You can see which videos are required for each in-class session by referring to the week-by-week plan below.

#### In-class

In class, we will:

- discuss the pre-class questions and consolidate our understanding of the videos/notes,
- work through more complicated and interesting examples,
- work out the details of some of the proofs omitted from videos.

### Prerequisites

I will assume you are familiar with:

- equivalence relations,
- metric spaces (on the level of
*Analysis 4*) including:- compactness and continuity characterised in terms of open sets;

- group theory (on the level of
*Algebra 4*or*Geometry and Groups*) including:- homomorphisms, kernels, normal subgroups, quotient groups, the first isomorphism theorem;
- if you have seen group actions, so much the better.

### Assessment

#### Classwork portfolio

In class, you will produce a **portfolio of classwork** (solutions to
problems, proofs of lemmas and theorems, worked examples, etc.) which
will be partly your own work, partly group-work. You may of course
continue to work on classwork at home if you don't have time to finish
it in class.

I want to see your classwork portfolios at least every fortnight so I can give you feedback on how to improve your proof-writing skills, any misconceptions you might have, that kind of thing. This is formative assessment: it does not contribute to your grade, but it will help you to improve.

#### Coursework

10% of the final grade will be based on coursework. This is **not** your
portfolio of classwork, instead this will be **two short projects**
which I will set during term (one in week 4, one in week 7). For
each project, I will assign a mark out of five and your coursework
mark will be the sum of these marks.

#### Examination

There will be an examination, worth 90% of the final grade.

### Workload

Some weeks will involve more videos than others, averaging about an 1.5 hours per week. Of course, it will take you longer than the stated time to watch and absorb each video, as you may need to pause and think, make coffee, rewind, etc. How you fit this in is up to you, as long as you have watched the videos/read the notes before the corresponding session. If you find it easier/quicker to just read the notes (referring only to the videos when you get stuck) that's fine: we all learn in different ways.

## Week-by-week plan

Each week there is a 2-hour session on Monday 12–2 and a 1-hour session on Thursday 9-10. Below I indicate what videos we will be focusing on in which sessions, along with the total watching time (to help you plan your lives). Each link is to a page with an embedded video (usually 15-20 minutes long) along with notes and pre-class questions for the video.

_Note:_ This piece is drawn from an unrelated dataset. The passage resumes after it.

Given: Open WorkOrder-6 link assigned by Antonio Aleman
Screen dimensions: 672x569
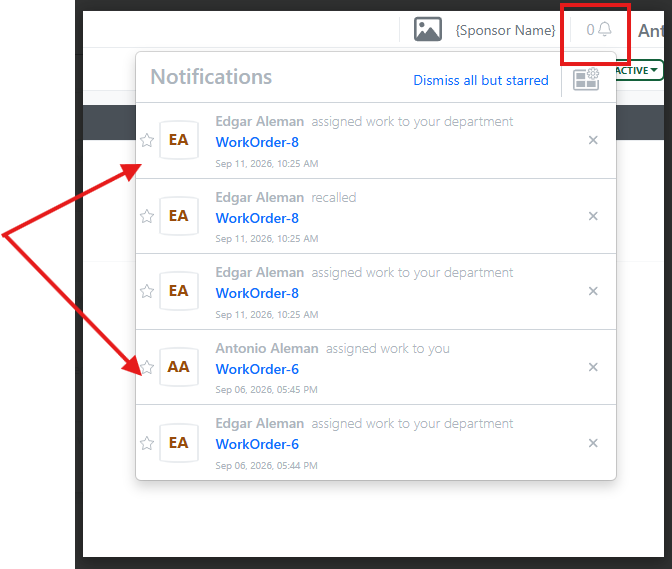Looking at the screenshot, I should (257, 369).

**In preparation for each session, I expect you to have either watched
the video or read the notes (or both) and to have thought about the**
**pre-class questions enough that you would happily discuss your
thoughts on each question with the class (even if you haven't**
**completely figured it out).**

### Week 1 *(44m 34s)*

- Monday:
*(12.33)*(worksheet)- 1.01 (motivation: fundamental theorem of algebra)

- Thursday
*(32.01)*(worksheet)

### Week 2 *(1h 16m 5s)*

### Week 3 *(1h 37m 1s)*

### Week 4 *(1h 25m 31s)*

### Week 5 *(1h 42m 4s)*

### Reading week *(41m 36s)*

No sessions, you have the chance to watch the (nonexaminable) proof of
Van Kampen's theorem 5.04 *(41.36)* at your leisure.

### Week 6 *(1h 1m 15s)*

### Week 7 *(1h 25m 9s)*

### Week 8 *(1h 31m 9s)*

### Week 9 *(1h 6m 46s)*

## Index of all video lectures

- an embedded video (usually lasting 15-20 minutes),
- a set of notes for the video,
- some pre-class questions you should do in preparation for class after watching the video/reading the notes.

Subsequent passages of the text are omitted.